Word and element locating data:
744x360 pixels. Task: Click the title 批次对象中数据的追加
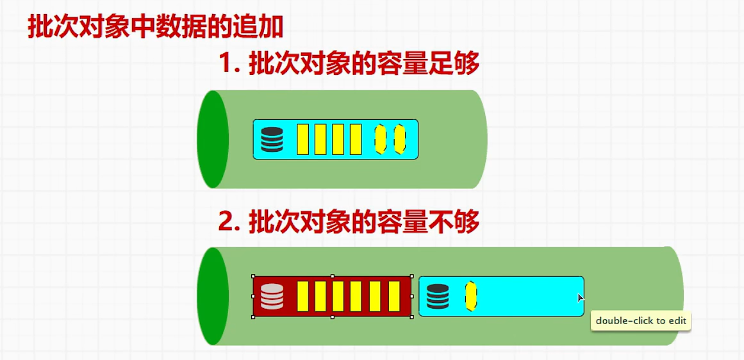tap(155, 28)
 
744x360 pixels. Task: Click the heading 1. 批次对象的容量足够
tap(349, 64)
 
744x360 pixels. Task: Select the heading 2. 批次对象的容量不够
tap(349, 222)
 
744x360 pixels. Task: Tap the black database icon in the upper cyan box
tap(272, 140)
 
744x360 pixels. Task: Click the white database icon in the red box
tap(272, 297)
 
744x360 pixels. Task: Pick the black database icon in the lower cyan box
tap(438, 297)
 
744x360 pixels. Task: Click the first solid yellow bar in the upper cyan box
tap(303, 140)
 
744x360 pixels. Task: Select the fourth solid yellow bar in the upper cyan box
tap(356, 140)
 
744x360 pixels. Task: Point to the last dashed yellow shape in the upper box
tap(400, 140)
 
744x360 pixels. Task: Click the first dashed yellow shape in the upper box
tap(381, 140)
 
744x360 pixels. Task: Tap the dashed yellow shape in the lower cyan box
tap(470, 297)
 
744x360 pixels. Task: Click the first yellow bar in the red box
tap(303, 297)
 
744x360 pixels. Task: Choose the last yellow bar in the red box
tap(395, 297)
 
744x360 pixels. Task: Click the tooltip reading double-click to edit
tap(641, 321)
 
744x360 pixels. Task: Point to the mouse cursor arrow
tap(580, 297)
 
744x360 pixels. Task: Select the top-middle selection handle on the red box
tap(332, 277)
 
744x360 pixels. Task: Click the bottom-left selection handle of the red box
tap(253, 316)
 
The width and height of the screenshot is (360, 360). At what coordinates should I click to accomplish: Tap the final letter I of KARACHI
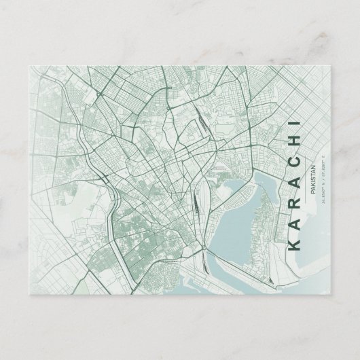click(295, 123)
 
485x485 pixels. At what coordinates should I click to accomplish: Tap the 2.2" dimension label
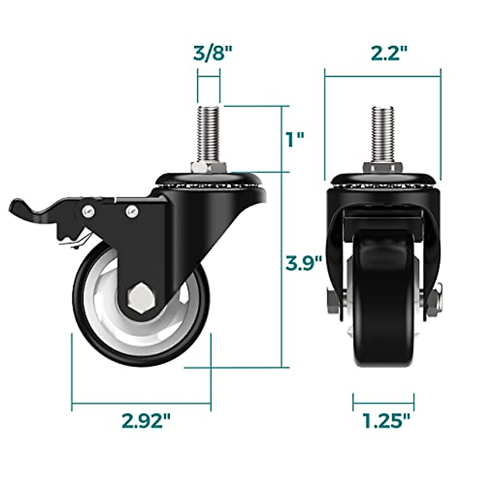[389, 53]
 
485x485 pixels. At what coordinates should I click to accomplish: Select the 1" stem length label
[294, 139]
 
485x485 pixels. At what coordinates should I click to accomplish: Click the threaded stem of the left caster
[208, 133]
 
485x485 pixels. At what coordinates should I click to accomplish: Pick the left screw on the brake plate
[88, 210]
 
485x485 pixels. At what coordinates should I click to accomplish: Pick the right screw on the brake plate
[131, 210]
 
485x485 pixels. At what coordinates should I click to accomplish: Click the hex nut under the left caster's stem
[208, 167]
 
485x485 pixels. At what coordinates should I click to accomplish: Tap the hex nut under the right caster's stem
[382, 167]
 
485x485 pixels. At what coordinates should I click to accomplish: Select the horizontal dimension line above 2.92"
[141, 403]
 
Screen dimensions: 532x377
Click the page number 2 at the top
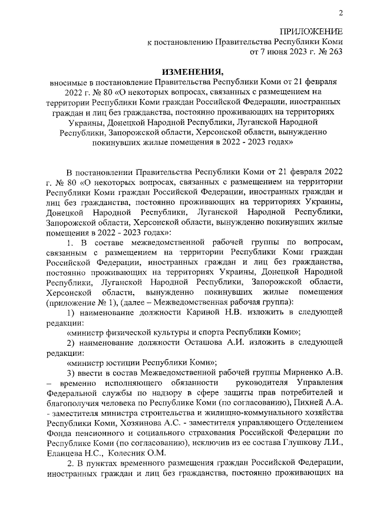[x=341, y=14]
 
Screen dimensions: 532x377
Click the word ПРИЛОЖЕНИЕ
[x=312, y=31]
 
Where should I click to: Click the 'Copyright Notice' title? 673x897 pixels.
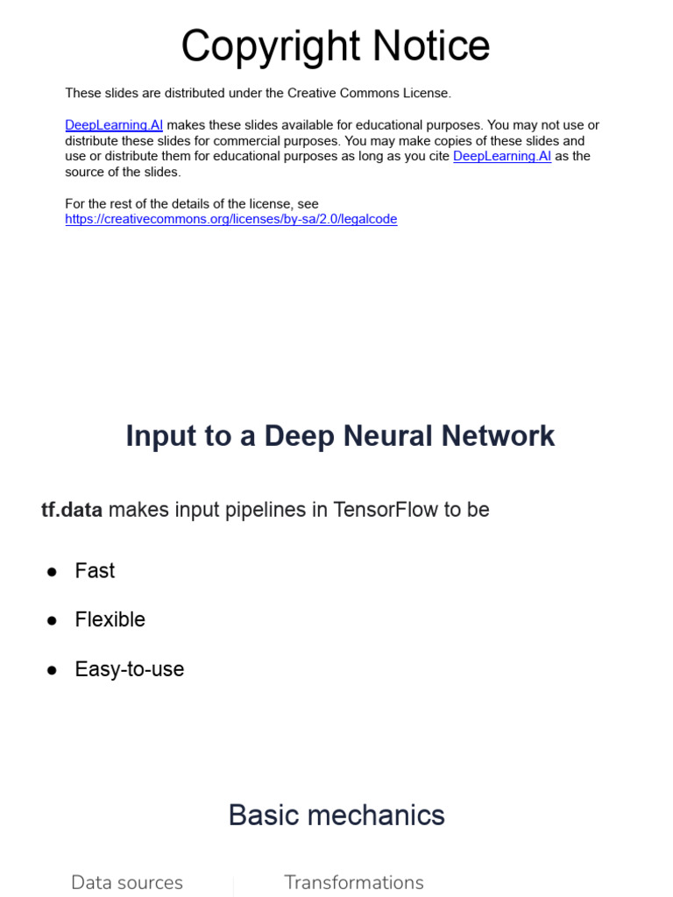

- **REQUIRED WORK**: Rewrite the entries from the line with "744x360 pixels. Task: Select the heading" to the line with "tap(381, 140)", keeping the requests, and shift every coordinate in the answers up by 5.

- **FINAL RESULT**:
744x360 pixels. Task: Select the heading 2. 批次对象的容量不够
tap(354, 227)
 
744x360 pixels. Task: Tap the black database icon in the upper cyan box
tap(277, 145)
 
744x360 pixels. Task: Click the white database icon in the red box
tap(277, 302)
 
744x360 pixels. Task: Pick the black database icon in the lower cyan box
tap(443, 302)
 
744x360 pixels. Task: Click the first solid yellow bar in the upper cyan box
tap(308, 145)
 
744x360 pixels. Task: Select the fourth solid yellow bar in the upper cyan box
tap(361, 145)
 
744x360 pixels. Task: Point to the last dashed yellow shape in the upper box
tap(405, 145)
 
744x360 pixels. Task: Click the first dashed yellow shape in the upper box
tap(386, 145)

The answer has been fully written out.